TÂCHES DEMANDÉES
**1)** Recopiez mot pour mot le passage du texte sur l'exercice soviétique de 1989 compris entre "En ce début" et "de regroupement final.", bornes incluses.
**2)** D'après le texte sur l'exercice soviétique de 1989, dans quelle région cet exercice de trois jours se déroulait-il ?

TEXTE FOURNI
◇ ◇ ◇

A la fin du printemps 1989, le haut commandement soviétique en Allemagne de l’Est organisa un exercice avec la participation d’observateurs occidentaux, conformément aux accords de Stockholm signés trois ans plus tôt.  Ces accords constituaient un premier pas vers plus de transparence et ouvraient la voie aux mesures de confiance et de sécurité en Europe (MDCS). Mais comme vous allez pouvoir en juger, cette transparence ne concernait pas encore les missions militaires alliées de Potsdam.

 

 Cet exercice de trois jours se déroulait dans la région de STENDAL, à une centaine de kilomètres à l'ouest de BERLIN. Il comportait trois phases, la dernière étant un franchissement offensif de l'Elbe par la 207 division de fusiliers motorisés (207 MRD) suivi d'un regroupement final dans la zone d'entraînement de LETZLINGER HEIDE (LH), lieu mythique bien connu des missionnaires. LH était également une zone interdite permanente (ZIP), en raison du grand nombre de garnisons militaires.

 

Nous étions à la fin du mois de mai et les conditions météorologiques étaient parfaites.  Mon équipage, à bord de la VGL 33, était composé de l’adjudant-chef Robert SCHROETTER, un ancien du 13e RDP et du sergent POUCHULU lui aussi du 13e RDP et détaché pour quatre mois en tant que chauffeur au sein de la MMFL 

 

En ce début d’après-midi, nous cherchions entre Stendal et la LH un poste d'observation (PO) qui nous permettrait de contrôler et de « décompter » les régiments blindés et mécanisés de la 207 MRD, en route vers leur zone de regroupement final.

◇ ◇ ◇

DONNÉES ENREGISTRÉES
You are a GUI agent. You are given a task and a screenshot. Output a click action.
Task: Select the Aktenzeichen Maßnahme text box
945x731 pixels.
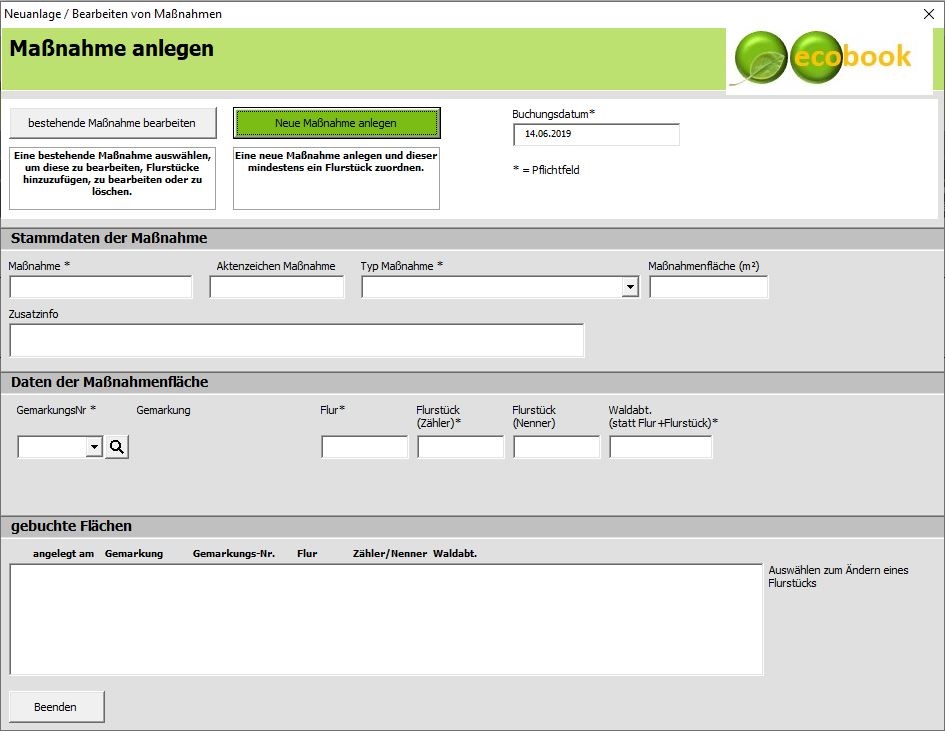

◇ ◇ ◇

RÉPONSES RÉDIGÉES
**1)**
En ce début d’après-midi, nous cherchions entre Stendal et la LH un poste d'observation (PO) qui nous permettrait de contrôler et de « décompter » les régiments blindés et mécanisés de la 207 MRD, en route vers leur zone de regroupement final.

**2)** Dans la région de STENDAL, à une centaine de kilomètres à l'ouest de BERLIN.